View previous topic :: View next topic
|
Author |
Message |
Sivagurunathan Jagadeesan
New User
Joined: 06 Mar 2007 Posts: 32 Location: India
|
|
|
|
Hi,
I have a general question on efficient file processing, given below is the scenario,
File1 – 265,240,770 records --> main driver file
File2 – 3,489,159 records
I am comparing file-1 with file-2 on a key field which is unique in file-1 and writing the matched/ unmatched records to, two different output files.
Currently I have designed the process in SAS, which is executing for a long duration (approx 5 hrs).
I am planning to redesign this using Easytrieve or COBOL instead of using SAS.
I would like to know which of the two (Easytrieve or COBOL) will be efficient in this case, please let me know.
Thanks,
Siva |
|
Back to top |
|
|
PeterHolland
Global Moderator
Joined: 27 Oct 2009 Posts: 2481 Location: Netherlands, Amstelveen
|
|
|
|
Maybe you show your SAS coding, so we can see if we can tune that. |
|
Back to top |
|
|
Sivagurunathan Jagadeesan
New User
Joined: 06 Mar 2007 Posts: 32 Location: India
|
|
|
|
Hi Peter,
I have given the code below, please dont mind the variable names
OPTIONS OBS=MAX;
/************************************************************
/* DEFINE THE FILE 1 */
/************************************************************
DATA FILE1;
INFILE IWD815A;
INPUT
@1 A $CHAR8.
@9 KEY $CHAR12.
@21 HOLDING PD8.4
@29 CO PD8.2
@45 UNR PD8.2
@63 P PD8.7
@71 DATE $CHAR10.
;
CURRENCY='USD' ;
MKT=CO+UNR;
IN_NBR=SUBSTR(KEY,1,8);
/************************************************************/* DEFINE FILE2
DATA FILE2;
INFILE IWD815B;
INPUT
@1 AAAAAAAAA $CHAR12.
@13 SAAEC $CHAR8.
@25 KEY $CHAR12.
@38 DESCRIPTION $CHAR30.
@158 BBBBBBBCODE $CHAR8.
@166 SUB_CODE $CHAR8.
@265 PRICE PD7.9
@437 SIN $CHAR12.
;
IF KEY=' ' THEN DELETE;
/********************************************************************/
/* MERGE THE TWO DATASETS ON KEY */
/********************************************************************/
DATA SEC_MERGE_FILE;
MERGE FILE1 (IN=ONE)
FILE2 (IN=TWO)

**Records supplied**

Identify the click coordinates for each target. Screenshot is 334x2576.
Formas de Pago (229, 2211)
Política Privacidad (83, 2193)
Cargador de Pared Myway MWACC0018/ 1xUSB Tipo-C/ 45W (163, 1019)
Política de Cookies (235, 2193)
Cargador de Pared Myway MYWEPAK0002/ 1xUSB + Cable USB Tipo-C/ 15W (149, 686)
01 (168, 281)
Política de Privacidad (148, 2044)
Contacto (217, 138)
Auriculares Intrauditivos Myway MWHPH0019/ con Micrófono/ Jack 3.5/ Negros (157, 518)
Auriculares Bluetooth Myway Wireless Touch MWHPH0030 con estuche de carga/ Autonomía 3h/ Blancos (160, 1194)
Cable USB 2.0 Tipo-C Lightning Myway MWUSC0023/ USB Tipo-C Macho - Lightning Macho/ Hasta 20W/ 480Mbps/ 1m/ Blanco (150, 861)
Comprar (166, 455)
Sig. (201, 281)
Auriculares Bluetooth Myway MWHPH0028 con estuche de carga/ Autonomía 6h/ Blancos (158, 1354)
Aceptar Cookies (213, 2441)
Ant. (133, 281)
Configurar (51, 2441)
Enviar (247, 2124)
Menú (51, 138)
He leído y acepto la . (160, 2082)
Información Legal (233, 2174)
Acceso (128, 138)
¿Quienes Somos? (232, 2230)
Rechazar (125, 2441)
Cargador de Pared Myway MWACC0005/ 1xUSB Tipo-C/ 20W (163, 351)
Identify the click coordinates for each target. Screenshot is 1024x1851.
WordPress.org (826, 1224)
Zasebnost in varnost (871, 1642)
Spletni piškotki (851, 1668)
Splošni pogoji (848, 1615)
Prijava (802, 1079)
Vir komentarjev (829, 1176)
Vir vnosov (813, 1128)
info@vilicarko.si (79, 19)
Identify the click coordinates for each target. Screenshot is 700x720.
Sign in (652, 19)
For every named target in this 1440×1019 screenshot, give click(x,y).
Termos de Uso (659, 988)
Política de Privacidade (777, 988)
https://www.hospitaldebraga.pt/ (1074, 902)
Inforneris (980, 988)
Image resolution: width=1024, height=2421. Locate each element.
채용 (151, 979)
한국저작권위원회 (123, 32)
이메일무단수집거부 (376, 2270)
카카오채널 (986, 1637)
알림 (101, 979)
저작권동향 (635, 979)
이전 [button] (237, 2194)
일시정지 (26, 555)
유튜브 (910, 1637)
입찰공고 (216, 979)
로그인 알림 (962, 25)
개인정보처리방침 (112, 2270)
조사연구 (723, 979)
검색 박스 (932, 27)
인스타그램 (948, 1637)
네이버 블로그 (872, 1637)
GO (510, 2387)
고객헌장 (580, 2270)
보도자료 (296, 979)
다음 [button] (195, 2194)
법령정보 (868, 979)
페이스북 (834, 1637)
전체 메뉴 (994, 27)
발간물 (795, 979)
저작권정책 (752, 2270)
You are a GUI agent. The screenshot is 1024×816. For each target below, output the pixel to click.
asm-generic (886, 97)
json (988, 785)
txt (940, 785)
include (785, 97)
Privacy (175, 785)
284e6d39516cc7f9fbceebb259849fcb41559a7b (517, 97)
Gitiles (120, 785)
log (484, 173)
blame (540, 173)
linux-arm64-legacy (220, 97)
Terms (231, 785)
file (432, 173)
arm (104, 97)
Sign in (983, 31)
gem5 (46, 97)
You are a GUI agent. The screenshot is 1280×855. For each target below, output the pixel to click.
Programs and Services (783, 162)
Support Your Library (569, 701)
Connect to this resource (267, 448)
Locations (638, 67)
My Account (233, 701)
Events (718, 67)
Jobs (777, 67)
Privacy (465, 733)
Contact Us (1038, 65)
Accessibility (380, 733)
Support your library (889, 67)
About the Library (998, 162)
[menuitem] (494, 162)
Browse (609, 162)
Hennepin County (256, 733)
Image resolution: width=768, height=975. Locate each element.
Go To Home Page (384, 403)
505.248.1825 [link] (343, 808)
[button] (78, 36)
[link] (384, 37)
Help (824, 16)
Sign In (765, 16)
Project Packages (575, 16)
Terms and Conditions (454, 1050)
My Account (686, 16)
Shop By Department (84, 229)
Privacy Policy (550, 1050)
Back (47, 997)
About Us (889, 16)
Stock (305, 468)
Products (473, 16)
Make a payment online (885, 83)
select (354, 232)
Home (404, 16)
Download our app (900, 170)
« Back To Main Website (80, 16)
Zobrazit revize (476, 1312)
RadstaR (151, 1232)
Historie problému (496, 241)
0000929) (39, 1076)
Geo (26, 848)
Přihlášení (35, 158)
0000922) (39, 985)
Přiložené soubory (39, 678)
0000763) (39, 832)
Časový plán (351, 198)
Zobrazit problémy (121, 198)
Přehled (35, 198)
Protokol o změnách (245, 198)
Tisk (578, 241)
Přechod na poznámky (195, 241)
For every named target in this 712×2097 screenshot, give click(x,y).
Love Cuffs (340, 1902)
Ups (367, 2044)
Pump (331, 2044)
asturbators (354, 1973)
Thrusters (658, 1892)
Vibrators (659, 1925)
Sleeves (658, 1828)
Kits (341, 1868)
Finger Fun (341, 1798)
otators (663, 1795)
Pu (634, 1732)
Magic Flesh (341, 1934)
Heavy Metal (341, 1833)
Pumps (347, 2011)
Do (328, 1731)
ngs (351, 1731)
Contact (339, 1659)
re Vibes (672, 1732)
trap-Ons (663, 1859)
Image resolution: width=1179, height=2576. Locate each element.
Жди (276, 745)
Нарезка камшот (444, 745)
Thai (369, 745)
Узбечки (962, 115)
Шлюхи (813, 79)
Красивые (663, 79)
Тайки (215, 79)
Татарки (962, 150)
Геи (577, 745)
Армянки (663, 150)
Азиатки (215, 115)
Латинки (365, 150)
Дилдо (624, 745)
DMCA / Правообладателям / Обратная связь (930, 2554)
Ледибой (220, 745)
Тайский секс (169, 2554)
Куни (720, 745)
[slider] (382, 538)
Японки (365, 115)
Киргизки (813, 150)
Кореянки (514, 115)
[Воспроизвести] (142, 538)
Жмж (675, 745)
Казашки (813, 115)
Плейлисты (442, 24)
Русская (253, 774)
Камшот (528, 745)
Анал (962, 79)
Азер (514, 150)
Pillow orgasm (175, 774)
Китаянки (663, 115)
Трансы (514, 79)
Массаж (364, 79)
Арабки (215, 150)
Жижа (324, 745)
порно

**Direction 1**
Decide whether each statement agrees with the forum thread. Answer yes or no for each, and quote the deciding words. (a) The key field used for the comparison is unique in file-2. (b) The current SAS process takes approximately five hours to run. (c) The Global Moderator's listed location is India.
**Direction 2**
Reproduce the forum thread from "Currently I have" to "of using SAS.", swapping "redesign" for "rewrite".

**Expected answer 1**
(a) No: "a key field which is unique in file-1"
(b) Yes: "executing for a long duration (approx 5 hrs)"
(c) No: "Location: Netherlands, Amstelveen"

**Expected answer 2**
Currently I have designed the process in SAS, which is executing for a long duration (approx 5 hrs).
I am planning to rewrite this using Easytrieve or COBOL instead of using SAS.